Positive predictive value for malignancy of uncertain malignant potential (B3) breast lesions diagnosed on vacuum-assisted biopsy (VAB): is surgical excision still recommended?

Eur Radiol 2021 Feb 20;31(2):920-927. Epub 2020 Aug 20.

Breast Imaging Department, University of Pavia, Fondazione IRCCS Policlinico San Matteo, Pavia, Italy.

Purpose: Breast lesions classified as of "uncertain malignant potential" represent a heterogeneous group of abnormalities with an increased risk of associated malignancy. Clinical management of B3 lesions diagnosed on vacuum-assisted breast biopsy (VABB) is still challenging: surgical excision is no longer the only available treatment and VABB may be sufficient for therapeutic excision. The aim of the present study is to evaluate the positive predictive value (PPV) for malignancy in B3 lesions that underwent surgical excision, identifying possible upgrading predictive factors and characterizing the malignant lesions eventually diagnosed. These results are compared with a subset of patients with B3 lesions who underwent follow-up.

Methods: A total of 1250 VABBs were performed between January 2006 and December 2017 at our center. In total, 150 B3 cases were diagnosed and 68 of them underwent surgical excision. VABB findings were correlated with excision histology. A PPV for malignancy for each B3 subtype was derived.

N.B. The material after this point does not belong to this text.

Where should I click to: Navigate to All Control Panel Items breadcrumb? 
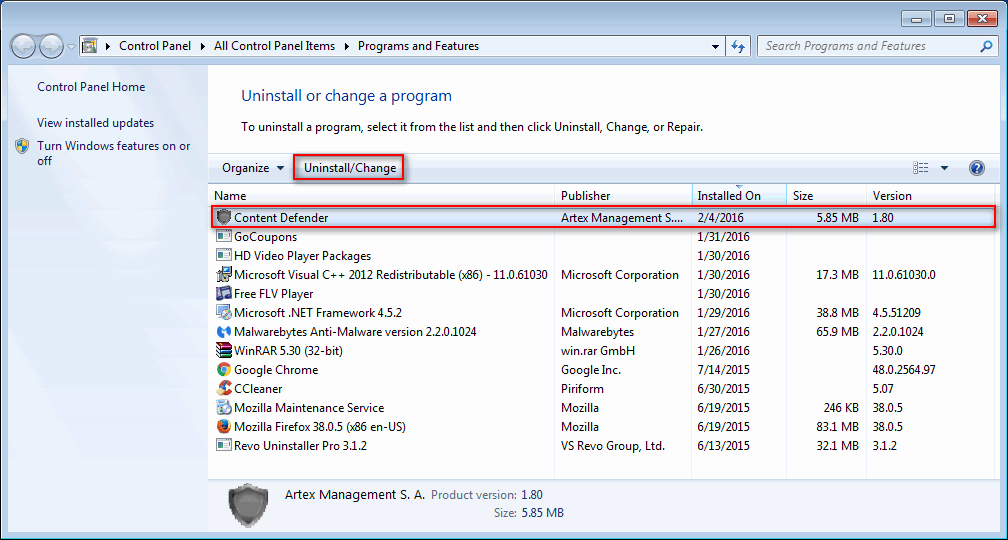274,46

Results: The overall PPV rate was 28%, with the highest upgrade rate for atypical ductal hyperplasia (41%), followed by classical lobular neoplasia (29%) and flat epithelial atypia (11%). Only two cases of carcinoma were detected in the follow-up cohort, both associated with atypical ductal hyperplasia at VABB.

Conclusion: Open surgery is recommended in case of atypical ductal hyperplasia while, for other B3 lesions, excision with VABB only may be an acceptable alternative if radio-pathological correlation is assessed, if all microcalcifications have been removed by VABB, and if the lesion lacks high-risk cytological features.

Key Points: • Surgical treatment is strongly recommended in case of ADH, while the upgrade rate in case of pure FEA, especially following complete microcalcification removal by VABB, may be sufficiently low to advice surveillance as a management strategy. • The use of 11-G- or 8-G-needle VABB, resulting in possible complete diagnostic excision of the lesion, can be an acceptable alternative in case of RS, considering open surgery only for selected high-risk patients. • LN management is more controversial: surgical excision may be recommended following classical LN diagnosis on breast biopsy if an additional B3 lesion is concurrently detected while in the presence of isolated LN with adequate radiological-pathological correlation follow-up alone could be an acceptable option.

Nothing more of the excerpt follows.